Wherever the line with "Sort: (1091, 340)" sits in the listing below, transcribe from it up to and including the line with "Franchising (449, 2105)", exactly, and leave the remaining lines out.
Segment Start: Stored data
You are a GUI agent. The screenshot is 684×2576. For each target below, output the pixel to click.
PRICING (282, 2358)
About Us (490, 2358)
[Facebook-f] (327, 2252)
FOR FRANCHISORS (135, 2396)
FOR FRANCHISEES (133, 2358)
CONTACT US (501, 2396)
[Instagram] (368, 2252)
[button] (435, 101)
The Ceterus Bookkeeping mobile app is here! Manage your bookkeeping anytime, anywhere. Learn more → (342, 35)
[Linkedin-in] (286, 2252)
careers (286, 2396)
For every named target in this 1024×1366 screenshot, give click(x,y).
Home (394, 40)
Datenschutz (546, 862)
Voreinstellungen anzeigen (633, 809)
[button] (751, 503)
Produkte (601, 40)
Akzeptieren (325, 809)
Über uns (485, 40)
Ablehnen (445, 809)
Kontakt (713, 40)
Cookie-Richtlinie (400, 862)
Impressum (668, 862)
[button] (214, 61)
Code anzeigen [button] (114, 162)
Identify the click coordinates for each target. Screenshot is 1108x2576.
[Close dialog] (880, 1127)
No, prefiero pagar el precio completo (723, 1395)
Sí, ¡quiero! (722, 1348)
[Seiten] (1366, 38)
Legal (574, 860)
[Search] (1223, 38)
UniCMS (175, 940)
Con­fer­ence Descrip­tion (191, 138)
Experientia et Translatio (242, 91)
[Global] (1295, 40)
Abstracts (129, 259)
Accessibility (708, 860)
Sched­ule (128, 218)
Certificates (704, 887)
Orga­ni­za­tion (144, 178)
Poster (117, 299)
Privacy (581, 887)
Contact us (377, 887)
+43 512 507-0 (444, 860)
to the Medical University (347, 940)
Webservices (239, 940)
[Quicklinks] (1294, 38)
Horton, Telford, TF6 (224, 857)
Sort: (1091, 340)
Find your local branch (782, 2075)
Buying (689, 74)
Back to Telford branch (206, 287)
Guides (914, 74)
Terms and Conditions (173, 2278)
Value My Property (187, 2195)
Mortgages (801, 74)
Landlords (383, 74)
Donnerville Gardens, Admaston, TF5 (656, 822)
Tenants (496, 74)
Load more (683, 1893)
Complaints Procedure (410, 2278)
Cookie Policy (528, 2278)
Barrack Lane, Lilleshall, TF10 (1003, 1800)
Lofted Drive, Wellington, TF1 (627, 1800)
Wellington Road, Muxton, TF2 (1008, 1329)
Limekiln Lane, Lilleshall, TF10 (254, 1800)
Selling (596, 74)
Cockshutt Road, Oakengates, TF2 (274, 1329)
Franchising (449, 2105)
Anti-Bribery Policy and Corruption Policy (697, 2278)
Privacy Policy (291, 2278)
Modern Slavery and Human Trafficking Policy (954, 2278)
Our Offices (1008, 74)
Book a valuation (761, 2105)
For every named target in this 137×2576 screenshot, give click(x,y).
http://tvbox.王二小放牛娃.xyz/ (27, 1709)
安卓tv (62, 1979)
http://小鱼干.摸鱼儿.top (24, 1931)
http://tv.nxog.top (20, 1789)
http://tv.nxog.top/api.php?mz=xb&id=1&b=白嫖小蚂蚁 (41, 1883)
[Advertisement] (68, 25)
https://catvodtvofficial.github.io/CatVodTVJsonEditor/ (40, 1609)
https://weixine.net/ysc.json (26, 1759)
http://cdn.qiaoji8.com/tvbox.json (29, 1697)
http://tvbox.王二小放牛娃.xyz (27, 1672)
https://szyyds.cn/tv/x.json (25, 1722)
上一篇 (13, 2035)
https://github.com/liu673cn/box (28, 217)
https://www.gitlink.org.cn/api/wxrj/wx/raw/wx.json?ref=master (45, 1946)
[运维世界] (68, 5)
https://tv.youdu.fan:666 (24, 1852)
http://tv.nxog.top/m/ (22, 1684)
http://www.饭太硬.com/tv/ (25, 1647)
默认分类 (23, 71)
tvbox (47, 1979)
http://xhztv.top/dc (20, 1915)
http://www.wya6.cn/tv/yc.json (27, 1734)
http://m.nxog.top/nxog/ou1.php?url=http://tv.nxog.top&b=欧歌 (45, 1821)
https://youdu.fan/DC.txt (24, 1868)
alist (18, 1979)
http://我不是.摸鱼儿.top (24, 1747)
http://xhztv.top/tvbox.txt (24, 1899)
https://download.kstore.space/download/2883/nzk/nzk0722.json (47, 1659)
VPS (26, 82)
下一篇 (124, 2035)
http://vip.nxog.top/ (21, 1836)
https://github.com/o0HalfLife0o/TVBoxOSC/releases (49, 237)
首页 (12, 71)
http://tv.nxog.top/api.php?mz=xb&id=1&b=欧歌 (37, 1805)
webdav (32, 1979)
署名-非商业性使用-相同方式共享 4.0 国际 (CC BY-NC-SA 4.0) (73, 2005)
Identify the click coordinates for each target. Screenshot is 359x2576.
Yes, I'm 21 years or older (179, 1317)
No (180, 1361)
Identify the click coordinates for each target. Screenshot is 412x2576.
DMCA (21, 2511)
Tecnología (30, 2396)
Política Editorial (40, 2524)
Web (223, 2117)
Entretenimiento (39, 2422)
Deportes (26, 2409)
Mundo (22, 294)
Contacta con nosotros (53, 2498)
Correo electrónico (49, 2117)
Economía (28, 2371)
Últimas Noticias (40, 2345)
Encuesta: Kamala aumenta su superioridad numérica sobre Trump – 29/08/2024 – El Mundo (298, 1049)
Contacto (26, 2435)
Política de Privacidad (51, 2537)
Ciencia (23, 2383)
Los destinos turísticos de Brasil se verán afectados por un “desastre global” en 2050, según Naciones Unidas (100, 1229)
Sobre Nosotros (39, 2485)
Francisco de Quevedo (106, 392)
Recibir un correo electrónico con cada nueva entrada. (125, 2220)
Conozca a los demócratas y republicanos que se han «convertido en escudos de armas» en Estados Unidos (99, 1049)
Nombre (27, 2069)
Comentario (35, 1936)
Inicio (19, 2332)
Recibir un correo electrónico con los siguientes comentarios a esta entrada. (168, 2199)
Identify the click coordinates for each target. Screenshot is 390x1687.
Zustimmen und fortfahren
Segment End: Stored data
- _Response area_
Sort: (1091, 340)
Find your local branch (782, 2075)
Buying (689, 74)
Back to Telford branch (206, 287)
Guides (914, 74)
Terms and Conditions (173, 2278)
Value My Property (187, 2195)
Mortgages (801, 74)
Landlords (383, 74)
Donnerville Gardens, Admaston, TF5 (656, 822)
Tenants (496, 74)
Load more (683, 1893)
Complaints Procedure (410, 2278)
Cookie Policy (528, 2278)
Barrack Lane, Lilleshall, TF10 (1003, 1800)
Lofted Drive, Wellington, TF1 (627, 1800)
Wellington Road, Muxton, TF2 (1008, 1329)
Limekiln Lane, Lilleshall, TF10 (254, 1800)
Selling (596, 74)
Cockshutt Road, Oakengates, TF2 (274, 1329)
Franchising (449, 2105)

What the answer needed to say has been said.